Rewrite each of the following items so that "GUI agent" reads "interface assistant" wherever it occurs. Leave all other text as it is.

#### Records to use:
--- --- ---

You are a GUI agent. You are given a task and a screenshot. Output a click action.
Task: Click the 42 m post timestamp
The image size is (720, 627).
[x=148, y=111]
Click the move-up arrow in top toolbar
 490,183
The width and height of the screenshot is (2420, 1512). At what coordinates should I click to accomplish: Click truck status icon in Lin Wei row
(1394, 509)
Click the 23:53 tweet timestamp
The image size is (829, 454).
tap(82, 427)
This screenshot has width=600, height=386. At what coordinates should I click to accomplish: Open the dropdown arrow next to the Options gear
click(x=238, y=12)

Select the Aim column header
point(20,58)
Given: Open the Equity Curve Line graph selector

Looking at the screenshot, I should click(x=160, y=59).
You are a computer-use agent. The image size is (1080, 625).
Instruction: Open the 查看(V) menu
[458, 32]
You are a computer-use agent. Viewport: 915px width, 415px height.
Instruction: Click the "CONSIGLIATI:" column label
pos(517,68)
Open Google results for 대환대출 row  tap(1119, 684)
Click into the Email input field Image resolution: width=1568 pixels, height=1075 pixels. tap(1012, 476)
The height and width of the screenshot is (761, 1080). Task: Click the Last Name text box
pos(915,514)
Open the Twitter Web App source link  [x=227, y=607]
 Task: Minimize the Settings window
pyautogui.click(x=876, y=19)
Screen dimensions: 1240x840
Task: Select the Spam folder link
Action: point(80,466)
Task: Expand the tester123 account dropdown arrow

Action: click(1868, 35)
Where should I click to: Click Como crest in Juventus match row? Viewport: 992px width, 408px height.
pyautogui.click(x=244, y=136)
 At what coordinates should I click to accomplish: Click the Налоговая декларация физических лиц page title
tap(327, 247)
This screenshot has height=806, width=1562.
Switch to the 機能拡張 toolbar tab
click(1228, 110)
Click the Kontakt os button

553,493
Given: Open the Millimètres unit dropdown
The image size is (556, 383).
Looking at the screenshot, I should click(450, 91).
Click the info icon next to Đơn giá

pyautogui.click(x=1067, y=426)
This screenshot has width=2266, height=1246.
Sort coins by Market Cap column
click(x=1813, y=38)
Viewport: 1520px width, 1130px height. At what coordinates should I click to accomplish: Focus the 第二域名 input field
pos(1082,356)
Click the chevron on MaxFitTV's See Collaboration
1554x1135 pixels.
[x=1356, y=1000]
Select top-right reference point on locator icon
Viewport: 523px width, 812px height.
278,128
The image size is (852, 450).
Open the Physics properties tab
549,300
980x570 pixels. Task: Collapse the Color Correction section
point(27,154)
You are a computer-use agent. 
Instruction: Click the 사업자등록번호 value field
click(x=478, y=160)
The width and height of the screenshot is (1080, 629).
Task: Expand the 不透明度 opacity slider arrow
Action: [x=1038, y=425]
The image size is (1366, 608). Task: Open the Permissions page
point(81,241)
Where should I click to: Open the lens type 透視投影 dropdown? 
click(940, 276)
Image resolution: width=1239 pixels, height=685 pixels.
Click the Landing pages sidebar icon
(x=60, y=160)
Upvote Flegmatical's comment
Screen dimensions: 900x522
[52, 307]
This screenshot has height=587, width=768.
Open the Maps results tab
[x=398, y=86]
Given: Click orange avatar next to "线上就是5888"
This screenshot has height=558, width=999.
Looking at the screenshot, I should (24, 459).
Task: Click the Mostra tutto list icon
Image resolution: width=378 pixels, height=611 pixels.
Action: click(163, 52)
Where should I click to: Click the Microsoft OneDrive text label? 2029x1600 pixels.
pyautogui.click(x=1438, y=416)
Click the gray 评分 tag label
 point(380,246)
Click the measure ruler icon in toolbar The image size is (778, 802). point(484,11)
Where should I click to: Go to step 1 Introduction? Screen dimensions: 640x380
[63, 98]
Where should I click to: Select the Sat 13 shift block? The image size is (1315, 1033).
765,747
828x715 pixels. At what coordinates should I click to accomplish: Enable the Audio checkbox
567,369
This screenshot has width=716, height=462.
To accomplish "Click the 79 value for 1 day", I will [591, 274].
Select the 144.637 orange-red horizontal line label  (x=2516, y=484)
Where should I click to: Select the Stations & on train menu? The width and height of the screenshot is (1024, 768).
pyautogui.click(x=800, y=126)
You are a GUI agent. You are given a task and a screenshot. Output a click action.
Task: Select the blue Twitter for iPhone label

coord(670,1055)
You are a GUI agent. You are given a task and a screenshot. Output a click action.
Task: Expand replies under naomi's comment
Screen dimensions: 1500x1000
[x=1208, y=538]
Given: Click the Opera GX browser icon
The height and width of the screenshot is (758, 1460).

--- --- ---

#### Finished exercise:
You are a interface assistant. You are given a task and a screenshot. Output a click action.
Task: Click the 42 m post timestamp
The image size is (720, 627).
[x=148, y=111]
Click the move-up arrow in top toolbar
 490,183
The width and height of the screenshot is (2420, 1512). At what coordinates should I click to accomplish: Click truck status icon in Lin Wei row
(1394, 509)
Click the 23:53 tweet timestamp
The image size is (829, 454).
tap(82, 427)
This screenshot has width=600, height=386. At what coordinates should I click to accomplish: Open the dropdown arrow next to the Options gear
click(x=238, y=12)

Select the Aim column header
point(20,58)
Given: Open the Equity Curve Line graph selector

Looking at the screenshot, I should click(x=160, y=59).
You are a computer-use agent. The image size is (1080, 625).
Instruction: Open the 查看(V) menu
[458, 32]
You are a computer-use agent. Viewport: 915px width, 415px height.
Instruction: Click the "CONSIGLIATI:" column label
pos(517,68)
Open Google results for 대환대출 row  tap(1119, 684)
Click into the Email input field Image resolution: width=1568 pixels, height=1075 pixels. tap(1012, 476)
The height and width of the screenshot is (761, 1080). Task: Click the Last Name text box
pos(915,514)
Open the Twitter Web App source link  [x=227, y=607]
 Task: Minimize the Settings window
pyautogui.click(x=876, y=19)
Screen dimensions: 1240x840
Task: Select the Spam folder link
Action: point(80,466)
Task: Expand the tester123 account dropdown arrow

Action: click(1868, 35)
Where should I click to: Click Como crest in Juventus match row? Viewport: 992px width, 408px height.
pyautogui.click(x=244, y=136)
 At what coordinates should I click to accomplish: Click the Налоговая декларация физических лиц page title
tap(327, 247)
This screenshot has height=806, width=1562.
Switch to the 機能拡張 toolbar tab
click(1228, 110)
Click the Kontakt os button

553,493
Given: Open the Millimètres unit dropdown
The image size is (556, 383).
Looking at the screenshot, I should click(450, 91).
Click the info icon next to Đơn giá

pyautogui.click(x=1067, y=426)
This screenshot has width=2266, height=1246.
Sort coins by Market Cap column
click(x=1813, y=38)
Viewport: 1520px width, 1130px height. At what coordinates should I click to accomplish: Focus the 第二域名 input field
pos(1082,356)
Click the chevron on MaxFitTV's See Collaboration
1554x1135 pixels.
[x=1356, y=1000]
Select top-right reference point on locator icon
Viewport: 523px width, 812px height.
278,128
The image size is (852, 450).
Open the Physics properties tab
549,300
980x570 pixels. Task: Collapse the Color Correction section
point(27,154)
You are a computer-use agent. 
Instruction: Click the 사업자등록번호 value field
click(x=478, y=160)
The width and height of the screenshot is (1080, 629).
Task: Expand the 不透明度 opacity slider arrow
Action: [x=1038, y=425]
The image size is (1366, 608). Task: Open the Permissions page
point(81,241)
Where should I click to: Open the lens type 透視投影 dropdown? 
click(940, 276)
Image resolution: width=1239 pixels, height=685 pixels.
Click the Landing pages sidebar icon
(x=60, y=160)
Upvote Flegmatical's comment
Screen dimensions: 900x522
[52, 307]
This screenshot has height=587, width=768.
Open the Maps results tab
[x=398, y=86]
Given: Click orange avatar next to "线上就是5888"
This screenshot has height=558, width=999.
Looking at the screenshot, I should (24, 459).
Task: Click the Mostra tutto list icon
Image resolution: width=378 pixels, height=611 pixels.
Action: click(163, 52)
Where should I click to: Click the Microsoft OneDrive text label? 2029x1600 pixels.
pyautogui.click(x=1438, y=416)
Click the gray 评分 tag label
 point(380,246)
Click the measure ruler icon in toolbar The image size is (778, 802). point(484,11)
Where should I click to: Go to step 1 Introduction? Screen dimensions: 640x380
[63, 98]
Where should I click to: Select the Sat 13 shift block? The image size is (1315, 1033).
765,747
828x715 pixels. At what coordinates should I click to accomplish: Enable the Audio checkbox
567,369
This screenshot has width=716, height=462.
To accomplish "Click the 79 value for 1 day", I will [591, 274].
Select the 144.637 orange-red horizontal line label  (x=2516, y=484)
Where should I click to: Select the Stations & on train menu? The width and height of the screenshot is (1024, 768).
pyautogui.click(x=800, y=126)
You are a interface assistant. You are given a task and a screenshot. Output a click action.
Task: Select the blue Twitter for iPhone label

coord(670,1055)
You are a interface assistant. You are given a task and a screenshot. Output a click action.
Task: Expand replies under naomi's comment
Screen dimensions: 1500x1000
[x=1208, y=538]
Given: Click the Opera GX browser icon
The height and width of the screenshot is (758, 1460).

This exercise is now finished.